A professora Helena Pereira convida os alunos a fazerem pequenos filmes sobre a História do Barreiro. (@_oaorosa)

O Barreiro em Curtas tem dois anos de vida e já é mais do que um festival, onde ganhar ou não, não é sequer relevante, como disse Helena Pereira aos alunos, antes de serem anunciados os vencedores deste ano: “Vocês já passaram por uma experiência que vos deu uma aprendizagem espetacular e que me fizeram a chorar a mim e a muita gente. Os vossos filmes foram incríveis e eu digo-vos sinceramente, a coisa melhor que um professor pode ouvir é aquilo que vocês disseram aqui - depois da experiência que passaram no Barreiro em Curtas, vocês já não são os mesmos”.

Menção honrosa do Global Teacher Prize

Helena pensa fora da caixa e leva as aulas para fora das portas da escola. Organiza visitas de estudo e coloca os alunos a investigar previamente os locais visitados e a transmitir o que aprenderam aos colegas. Afinal, ensinar é muito mais do que transmitir conhecimento e avaliar é muito mais do que corrigir testes. “O teste é importante, mas é muito importante fazer este tipo de trabalho, que é um trabalho de campo. É um trabalho em que os alunos têm de meter a mão na massa”, considera.

E as curtas desenvolvem nos jovens outras competências que vão além da disciplina de História: “Têm de aprender a filmar, aprender a editar, aprender a escrever um guião, aprender a dar importância à música e a perceber e a importância do som. Tudo isto traz para a História, para a sala de aula e para a Educação um valor que não se mede”.

Afinal, a História e o Cinema têm em comum muito mais do que se pensa. “Fazem um casamento perfeito porque, na verdade, o cinema é a sétima arte. É som, é imagem, é narrativa. E a História e o património, sobretudo aqui no Barreiro, têm muito para contar”, considera.

Helena Pereira já foi distinguida com uma menção honrosa do Global Teacher Prize, em 2024. Aceita e agradece a distinção, mas garante que o que a move é ver os alunos motivados e felizes. “Os próprios alunos dizem ‘professora, até no fortalecimento das nossas relações, entre nós, o cinema contribuiu.
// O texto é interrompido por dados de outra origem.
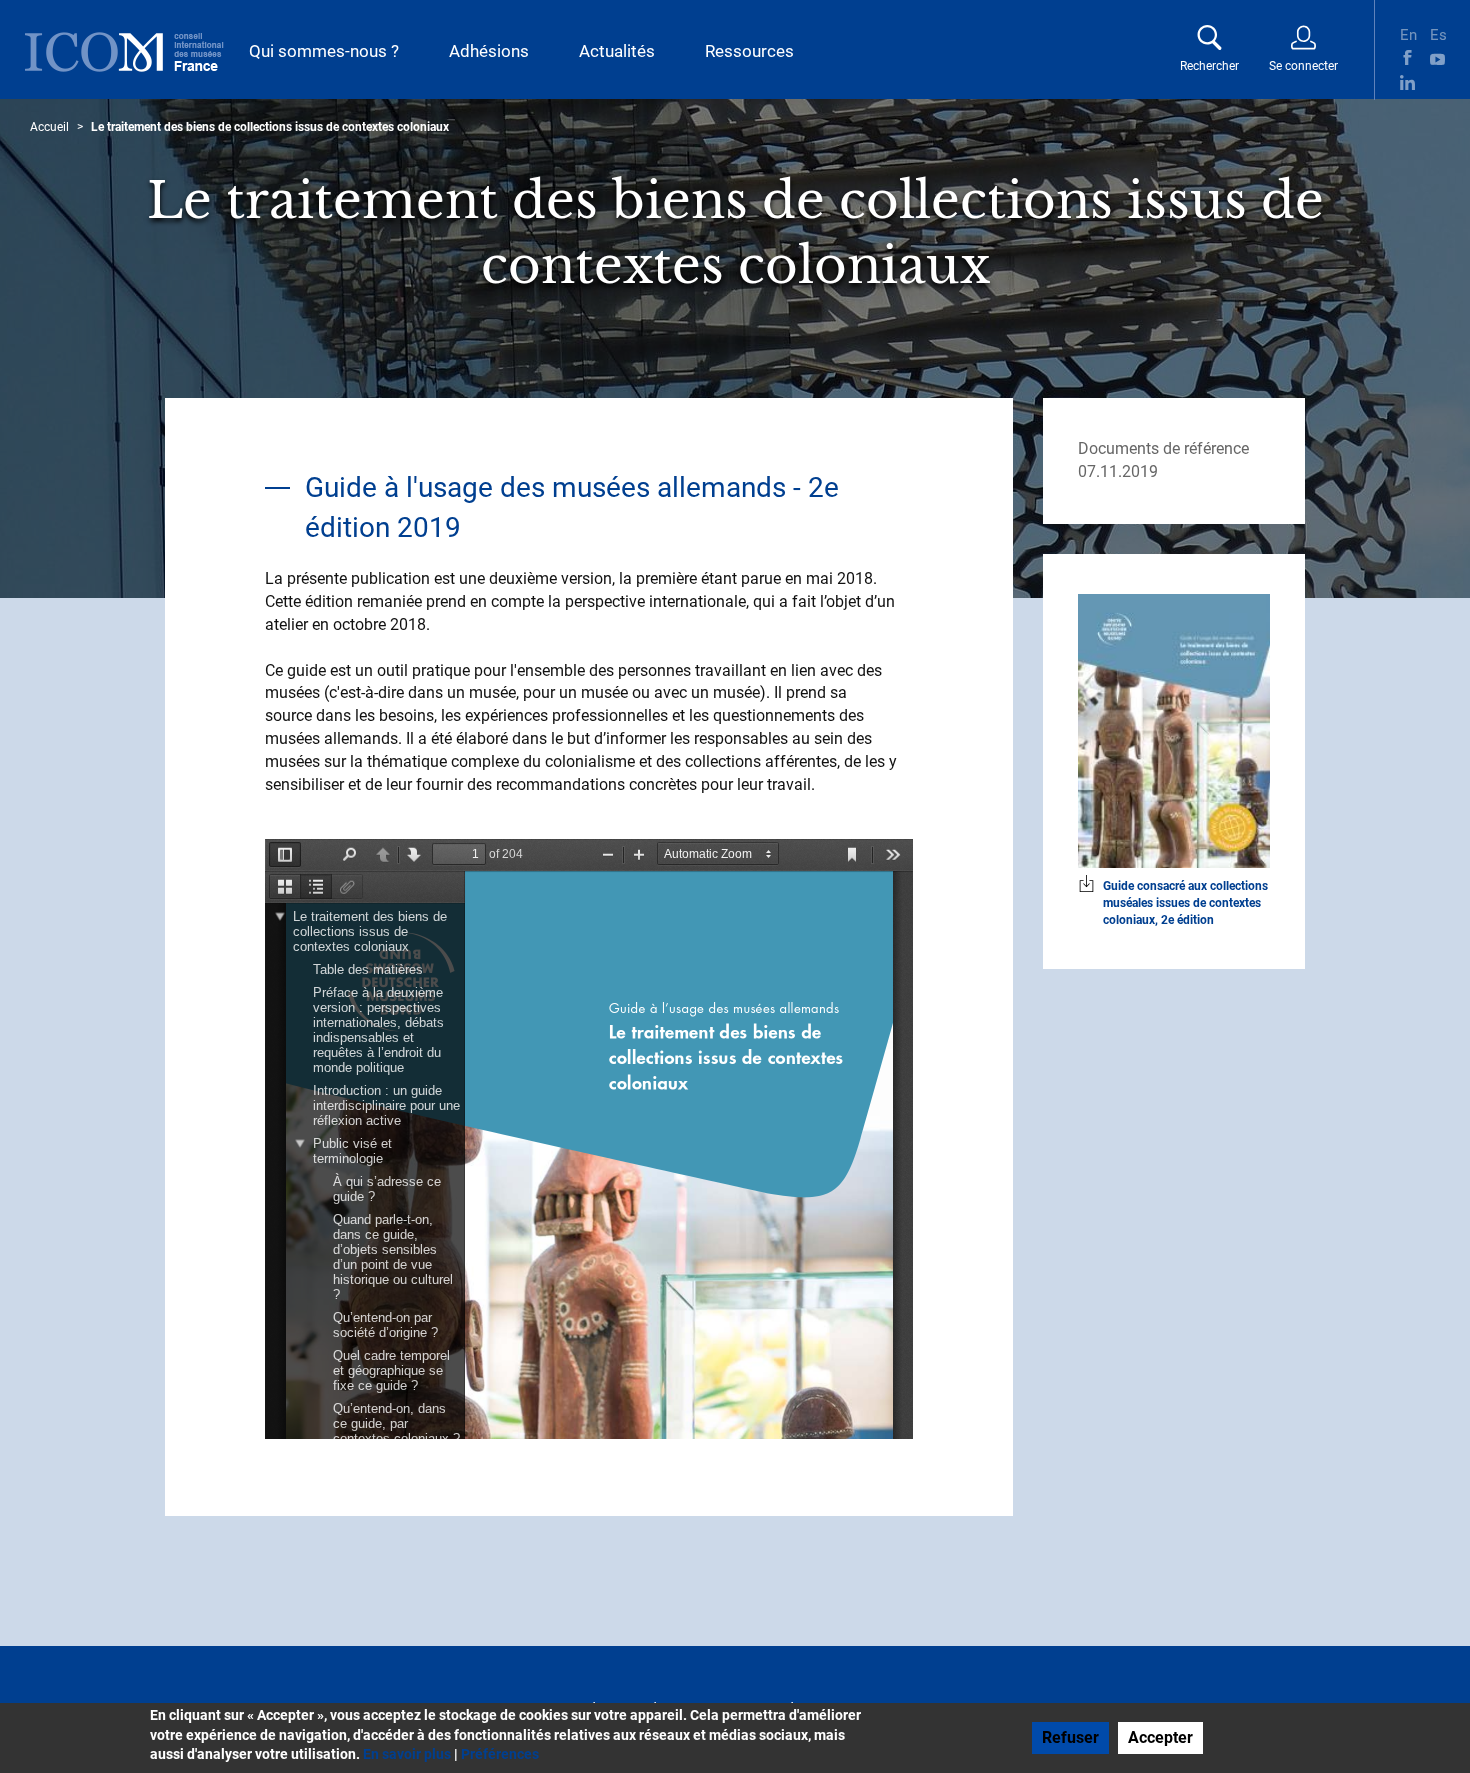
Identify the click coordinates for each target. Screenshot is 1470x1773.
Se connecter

Porque trabalhámos em equipa, andámos pela cidade e conhecemos as pessoas dentro da cidade’”, revela, acrescentando que essa interação entre os jovens e os barreirenses os levou a descobrir novas histórias dentro da História do concelho.

“Esta interação, que na verdade nós queremos também com a escola, ajuda a quebrar com a dependência dos telemóveis. Faz com que os alunos, de facto, trabalhem a História no terreno, percebam o património, conheçam o património, e comecem a olhar para o ecrã com sentido crítico”, destaca a professora Helena.

“Nunca mais quero parar!”

Helena Pereira tem movido montanhas com a energia e a alegria contagiantes. Garante que recebe com o Ensino muito mais do que lhe tem dado. “Acho que, verdadeiramente, o sentido da vida está na construção de relações. Todas as relações que construí com os meus alunos e com os parceiros através deste projeto e de outros. E acho que a beleza da vida é isso. É construirmos boas relações uns com os outros, que até podem começar por ser do trabalho, mas depois tornam-se relações de amizade”, diz.

É o caso de Elsa Mendes, a coordenadora do Plano Nacional de Cinema, que marcou presença no Barreiro em Curtas, para entregar os prémios, e que agora já não deixa Helena parar: “Já me disse ‘tu não saias do cinema’. Mas também nunca mais quero parar. Nunca mais quero parar!”.